De la traçabilité d'un étron depuis les cabinets

Gisèle est une jeune femme bien de son temps et bien installée dans son époque. Qui est aussi la notre.
Curieuse de nature, poussant parfois son désir de connaissance au-delà du raisonnable, Gisèle s'instruit.
Gisèle pourrait se contenter de s'instruire avec des puits de connaissances comme Gala ou encore Closer.

Non ! Gisèle Fronchiar veut approfondir sa culture. Ses sens s'éveillent au moindre questionnement.
Paris-Match ou France-Dimanche, malgré leurs enseignements, ne suffisent pas à son désir de culture.
Gisèle, frustrée par le superficiel des médias culturels du moment se détourne de ces monuments...
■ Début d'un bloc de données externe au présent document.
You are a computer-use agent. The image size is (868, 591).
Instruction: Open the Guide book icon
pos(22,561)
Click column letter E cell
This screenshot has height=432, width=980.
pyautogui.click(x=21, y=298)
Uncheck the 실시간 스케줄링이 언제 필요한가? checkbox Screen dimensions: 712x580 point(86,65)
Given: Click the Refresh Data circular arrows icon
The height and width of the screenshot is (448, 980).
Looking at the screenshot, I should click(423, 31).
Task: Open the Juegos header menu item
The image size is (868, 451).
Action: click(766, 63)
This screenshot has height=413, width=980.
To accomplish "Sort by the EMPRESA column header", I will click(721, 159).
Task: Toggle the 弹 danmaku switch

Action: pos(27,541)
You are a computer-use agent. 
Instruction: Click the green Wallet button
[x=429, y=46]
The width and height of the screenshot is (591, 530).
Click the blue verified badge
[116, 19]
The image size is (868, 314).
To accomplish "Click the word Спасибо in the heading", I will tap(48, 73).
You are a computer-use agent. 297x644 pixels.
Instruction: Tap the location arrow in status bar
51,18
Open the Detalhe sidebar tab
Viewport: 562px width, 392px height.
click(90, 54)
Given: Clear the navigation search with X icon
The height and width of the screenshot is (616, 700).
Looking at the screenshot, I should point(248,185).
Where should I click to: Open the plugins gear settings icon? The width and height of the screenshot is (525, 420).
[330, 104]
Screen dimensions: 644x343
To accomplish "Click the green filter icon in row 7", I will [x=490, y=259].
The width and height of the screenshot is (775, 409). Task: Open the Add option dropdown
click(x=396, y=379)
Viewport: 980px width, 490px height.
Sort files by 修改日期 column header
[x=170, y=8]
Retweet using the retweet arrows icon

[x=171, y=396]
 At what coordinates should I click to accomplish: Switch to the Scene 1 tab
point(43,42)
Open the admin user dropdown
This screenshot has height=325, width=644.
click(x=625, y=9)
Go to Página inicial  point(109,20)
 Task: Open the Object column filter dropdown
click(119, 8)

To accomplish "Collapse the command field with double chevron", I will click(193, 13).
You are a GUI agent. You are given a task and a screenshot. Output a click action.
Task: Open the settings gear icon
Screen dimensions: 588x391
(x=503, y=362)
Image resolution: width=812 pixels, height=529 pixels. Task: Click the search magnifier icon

Ce qui interroge surtout Gisèle Fronchiar, c'est cette pensée qui vient l'assaillir tous les matins au cabinet.
Où va donc ce magnifique étron, délicatement odorant, long et d'une seule pièce que Gisèle vient de pondre ?
C'est cette question récurrente qui anime la soif de savoir de notre amie si désireuse de s'instruire. Studieuse.

Aussi, ce matin de novembre, poussée par cet insatiable besoin de connaissance, Gisèle développe un concept.
Elle va "marquer" sa création ! Oui ! Elle va l'envelopper préalablement dans un sachet de plastique recyclable.
Gisèle Fronchiar, en citoyenne responsable, interpellée par l'écologie, utilise des matériaux à durées limitées.

Gisèle se fend donc de sa création dans un petit sachet étanche dans lequel elle rajoute une étiquette en plastoc.
Une de ces étiquettes qui servent à marquer les portes clefs. Gisèle referme soigneusement le sachet étanche.
Sur la petite étiquette, on peut lire : "Gisèle Fronchiar - Création privée". Gisèle y a inscrit la date et son adresse.

Dès que Gisèle a balancé l'objet de son expérience dans la cuvette, qu'elle a tiré la chasse, elle file à toute vitesse.
En bas de l'immeuble, à la cave, dans le couloir du parking souterrain, il y a le regard. Couvercle en fonte des égouts.
Gisèle soulève le couvercle en fonte du regard et voit passer, émerveillée, son petit sachet avec l'étiquette lisible.

Quelle n'est pas la joie de notre amie qui prend sa mobylette bleue pour descendre la rue jusqu'au regard suivant.
Là, les passants étonnés, regardent la jeune femme, armée de sa lampe frontale, qui soulève la plaque en fonte.
Ravie par la vision de son petit sachet qui flotte délicatement dans une bouillie brunâtre, Gisèle est enchantée.

Elle laisse tomber le couvercle en fonte, remonte sur sa mobylette, s'élance jusqu'au centre de traitement des eaux.
Là, debout sur la passerelle, elle regarde tourner cette boue brunâtre agitée par des hélices mécaniques. Puanteur.
Frissonnant de plaisir, Gisèle Fronchiar voit arriver du tuyau sa petite création. Pas de doute. Il y a l'étiquette fluo.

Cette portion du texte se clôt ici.